His rise to prominence as a politician has not been free of controversy. Although he has won support for his outspoken attacks on the corruption of the established parties, his critics say he acted undemocratically in staging months of anti-government demonstrations last year in the centre of Islamabad. They accuse him of acting at the behest of the army generals who wanted to destabilise Sharif’s government. Some even call him “Taliban Khan”, complaining that he has been too soft on Pakistan’s Islamist Taliban extremists: their stronghold, like the PTI’s, is Khyber Pakhtunkhwa, the Pashtun homeland formerly known as North-West Frontier Province.
Khan, however, abandoned his Islamabad sit-in after a savage Taliban attack on an army school in Peshawar in December, in which more than 140 children and teachers were slaughtered.
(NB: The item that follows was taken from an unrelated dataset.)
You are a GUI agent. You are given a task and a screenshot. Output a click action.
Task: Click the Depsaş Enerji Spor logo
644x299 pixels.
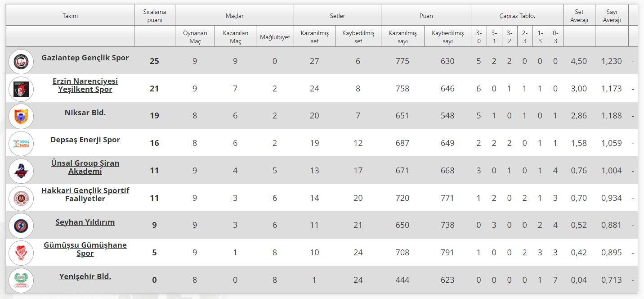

He is unrepentant about his claim that the 2013 election was rigged, but sees the Peshawar attack as a historic event that united Pakistanis against terrorism, as well as persuading democrats to back military trials for terrorists because civilian judges have been too petrified to find them guilty.
“You just had to close ranks,” he says. “It was so gruesome. Everyone pictured their own children. It was the way they just systematically executed children, piled them up and then shot them in the back of their heads.”
Cricket is not exactly forgotten in the house — as we leave, his new wife Reham’s son, Sahir, tells us of a flurry of wickets just taken by England’s bowler Stuart Broad in the latest Ashes test against Australia. Yet Khan says “every cricket thing I owned” was auctioned to help finance the cancer hospital he has founded, so there are no visible cricket mementos. Instead we come across a stuffed falcon, a trio of home-made rifles from Pashtun tribesmen, books about Islam, a painted gold verse from the Quran in the form of a tiger (a gift from his former wife Jemima Goldsmith, who converted to Islam before their wedding), and some old photographs.
Khan is obviously not passionate about interior decoration and shows no concern about the occasional patch of peeling paint, though he does agree that the solar panels on the roof are useful to compensate for frequent power cuts. It is left to Reham to explain how she found that the archways in the courtyard were flawed, allowing water to seep behind the plaster, and that the roof tiles had been installed upside down. “There are leakages,” she says. “We’re trying to fix the house.”
When she is at home, she also tries to ensure that Khan has enough to eat, something he apparently forgets when on his own. But she says she has failed to curb his macho stunts such as the time he insisted on driving their heavy, bulletproof car across the weir that provides access to the neighbourhood even when the river was dangerously swollen with monsoon rain and risked sweeping the vehicle away.
Khan himself is content simply to enjoy his home of the past decade. “I’ve always been a very introverted, private person,” he says. “I do travel a lot, but I used to travel a lot more. But this is like my retreat. It’s almost God-given because I need that peace of mind. Politics is with people all the time . . . I always preferred — seclusion, what’s the word? I liked to retreat and completely unwind. It’s from my cricketing days, actually. Because if you had an intense day, in the evening I always needed to have that seclusion to unwind. This is the best place I have.”